╔══

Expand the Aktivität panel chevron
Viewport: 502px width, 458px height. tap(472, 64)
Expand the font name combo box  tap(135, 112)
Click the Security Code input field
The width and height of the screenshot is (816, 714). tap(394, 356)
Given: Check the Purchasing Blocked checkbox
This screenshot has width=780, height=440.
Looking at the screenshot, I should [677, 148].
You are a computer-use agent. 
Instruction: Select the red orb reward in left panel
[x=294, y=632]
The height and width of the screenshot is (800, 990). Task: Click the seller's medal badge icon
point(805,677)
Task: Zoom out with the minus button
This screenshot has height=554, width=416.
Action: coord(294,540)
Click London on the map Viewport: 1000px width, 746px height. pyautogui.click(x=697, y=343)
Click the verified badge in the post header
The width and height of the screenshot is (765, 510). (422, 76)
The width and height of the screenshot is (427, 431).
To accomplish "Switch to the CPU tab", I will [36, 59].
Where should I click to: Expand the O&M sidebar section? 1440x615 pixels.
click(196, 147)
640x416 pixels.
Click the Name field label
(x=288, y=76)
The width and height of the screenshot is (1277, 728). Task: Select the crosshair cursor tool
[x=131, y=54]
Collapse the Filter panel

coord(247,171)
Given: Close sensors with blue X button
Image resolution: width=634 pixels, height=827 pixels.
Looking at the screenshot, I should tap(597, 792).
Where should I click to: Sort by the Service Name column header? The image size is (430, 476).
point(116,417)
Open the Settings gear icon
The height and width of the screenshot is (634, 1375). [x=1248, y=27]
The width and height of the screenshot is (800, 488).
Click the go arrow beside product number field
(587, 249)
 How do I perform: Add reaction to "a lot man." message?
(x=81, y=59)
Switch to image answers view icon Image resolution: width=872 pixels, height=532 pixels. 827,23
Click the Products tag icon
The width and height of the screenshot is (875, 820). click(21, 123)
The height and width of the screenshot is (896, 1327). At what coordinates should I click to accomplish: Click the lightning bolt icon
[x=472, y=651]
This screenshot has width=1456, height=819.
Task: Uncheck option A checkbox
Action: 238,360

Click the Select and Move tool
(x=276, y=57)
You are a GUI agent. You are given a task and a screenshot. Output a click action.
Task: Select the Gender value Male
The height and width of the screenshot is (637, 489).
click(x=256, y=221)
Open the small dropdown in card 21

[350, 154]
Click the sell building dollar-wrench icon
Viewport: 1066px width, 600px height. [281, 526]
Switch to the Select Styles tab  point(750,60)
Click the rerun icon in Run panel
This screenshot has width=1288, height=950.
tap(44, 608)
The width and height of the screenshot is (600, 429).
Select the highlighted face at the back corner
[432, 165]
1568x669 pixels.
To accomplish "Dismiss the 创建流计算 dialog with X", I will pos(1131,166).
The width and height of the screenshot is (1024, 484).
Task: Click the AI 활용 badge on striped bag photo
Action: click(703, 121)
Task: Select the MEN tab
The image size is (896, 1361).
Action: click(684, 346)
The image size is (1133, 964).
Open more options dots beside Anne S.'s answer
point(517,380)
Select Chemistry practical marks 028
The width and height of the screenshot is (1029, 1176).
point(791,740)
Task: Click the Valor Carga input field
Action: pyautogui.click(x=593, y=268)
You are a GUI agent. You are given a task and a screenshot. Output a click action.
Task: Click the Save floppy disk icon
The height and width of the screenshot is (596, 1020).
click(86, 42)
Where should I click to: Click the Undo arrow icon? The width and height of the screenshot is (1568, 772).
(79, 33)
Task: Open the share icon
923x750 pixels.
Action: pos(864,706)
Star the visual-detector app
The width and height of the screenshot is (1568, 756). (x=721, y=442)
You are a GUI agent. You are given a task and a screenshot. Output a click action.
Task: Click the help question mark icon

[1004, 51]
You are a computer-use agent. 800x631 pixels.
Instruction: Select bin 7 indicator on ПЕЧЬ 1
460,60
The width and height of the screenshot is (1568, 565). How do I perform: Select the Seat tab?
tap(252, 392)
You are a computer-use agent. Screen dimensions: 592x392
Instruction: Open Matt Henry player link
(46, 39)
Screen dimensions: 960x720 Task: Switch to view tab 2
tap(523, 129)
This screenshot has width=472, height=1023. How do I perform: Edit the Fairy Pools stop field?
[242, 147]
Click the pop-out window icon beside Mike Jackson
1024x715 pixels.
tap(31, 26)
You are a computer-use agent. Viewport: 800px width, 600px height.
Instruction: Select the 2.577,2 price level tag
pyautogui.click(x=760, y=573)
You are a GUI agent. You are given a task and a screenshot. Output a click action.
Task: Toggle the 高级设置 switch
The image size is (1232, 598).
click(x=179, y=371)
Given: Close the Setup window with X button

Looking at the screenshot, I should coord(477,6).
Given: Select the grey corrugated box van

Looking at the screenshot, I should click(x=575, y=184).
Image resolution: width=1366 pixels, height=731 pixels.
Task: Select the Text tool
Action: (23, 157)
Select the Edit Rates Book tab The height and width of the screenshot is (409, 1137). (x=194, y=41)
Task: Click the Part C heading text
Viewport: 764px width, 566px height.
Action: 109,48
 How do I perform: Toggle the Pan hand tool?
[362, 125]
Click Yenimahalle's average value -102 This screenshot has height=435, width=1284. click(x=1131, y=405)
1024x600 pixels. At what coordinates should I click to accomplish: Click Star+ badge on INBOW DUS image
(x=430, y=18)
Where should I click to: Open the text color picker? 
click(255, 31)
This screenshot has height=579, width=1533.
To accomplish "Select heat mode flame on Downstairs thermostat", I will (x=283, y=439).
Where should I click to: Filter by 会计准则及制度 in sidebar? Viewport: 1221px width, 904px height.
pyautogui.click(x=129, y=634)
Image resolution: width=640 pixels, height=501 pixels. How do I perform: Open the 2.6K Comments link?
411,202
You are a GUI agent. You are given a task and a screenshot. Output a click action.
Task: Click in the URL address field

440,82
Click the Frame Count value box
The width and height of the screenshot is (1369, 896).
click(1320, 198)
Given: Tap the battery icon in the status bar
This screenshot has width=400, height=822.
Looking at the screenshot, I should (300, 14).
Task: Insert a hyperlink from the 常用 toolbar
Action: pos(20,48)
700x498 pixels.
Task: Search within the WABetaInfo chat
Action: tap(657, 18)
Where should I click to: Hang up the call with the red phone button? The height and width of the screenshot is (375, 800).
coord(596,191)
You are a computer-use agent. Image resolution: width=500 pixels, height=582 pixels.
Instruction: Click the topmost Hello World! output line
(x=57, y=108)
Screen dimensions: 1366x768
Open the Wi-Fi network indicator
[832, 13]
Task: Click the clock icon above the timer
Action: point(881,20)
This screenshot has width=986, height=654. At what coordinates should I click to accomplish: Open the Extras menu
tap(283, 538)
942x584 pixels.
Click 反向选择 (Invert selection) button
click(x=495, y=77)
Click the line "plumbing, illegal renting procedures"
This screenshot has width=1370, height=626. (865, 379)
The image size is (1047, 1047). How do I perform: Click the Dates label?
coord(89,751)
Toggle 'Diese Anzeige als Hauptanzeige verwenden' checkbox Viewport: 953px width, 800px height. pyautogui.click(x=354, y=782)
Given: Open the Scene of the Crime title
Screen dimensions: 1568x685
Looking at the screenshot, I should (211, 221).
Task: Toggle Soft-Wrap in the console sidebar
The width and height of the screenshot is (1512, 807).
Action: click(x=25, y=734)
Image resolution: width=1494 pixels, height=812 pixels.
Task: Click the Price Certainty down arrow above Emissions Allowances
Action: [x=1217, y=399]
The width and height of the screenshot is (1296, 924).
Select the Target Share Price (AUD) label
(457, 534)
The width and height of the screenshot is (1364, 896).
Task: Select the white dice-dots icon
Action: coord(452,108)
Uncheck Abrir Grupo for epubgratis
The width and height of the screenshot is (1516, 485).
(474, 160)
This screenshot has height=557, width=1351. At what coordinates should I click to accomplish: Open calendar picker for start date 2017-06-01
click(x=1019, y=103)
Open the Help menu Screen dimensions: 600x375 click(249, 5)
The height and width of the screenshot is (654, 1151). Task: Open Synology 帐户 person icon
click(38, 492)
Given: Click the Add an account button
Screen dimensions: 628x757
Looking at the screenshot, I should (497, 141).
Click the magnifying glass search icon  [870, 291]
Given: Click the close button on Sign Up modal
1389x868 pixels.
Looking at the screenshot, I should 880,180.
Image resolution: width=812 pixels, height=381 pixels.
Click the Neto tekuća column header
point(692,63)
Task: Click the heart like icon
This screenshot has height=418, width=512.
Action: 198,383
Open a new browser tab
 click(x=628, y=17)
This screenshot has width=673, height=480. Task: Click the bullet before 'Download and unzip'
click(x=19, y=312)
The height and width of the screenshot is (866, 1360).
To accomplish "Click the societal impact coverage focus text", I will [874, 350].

╚══

Aim of the exercise
With the line containing "Given: Click the close" as the first and the final line of the records as the last, copy that span exactly and nothing more.

Answer section
Given: Click the close button on Sign Up modal
1389x868 pixels.
Looking at the screenshot, I should 880,180.
Image resolution: width=812 pixels, height=381 pixels.
Click the Neto tekuća column header
point(692,63)
Task: Click the heart like icon
This screenshot has height=418, width=512.
Action: 198,383
Open a new browser tab
 click(x=628, y=17)
This screenshot has width=673, height=480. Task: Click the bullet before 'Download and unzip'
click(x=19, y=312)
The height and width of the screenshot is (866, 1360).
To accomplish "Click the societal impact coverage focus text", I will [874, 350].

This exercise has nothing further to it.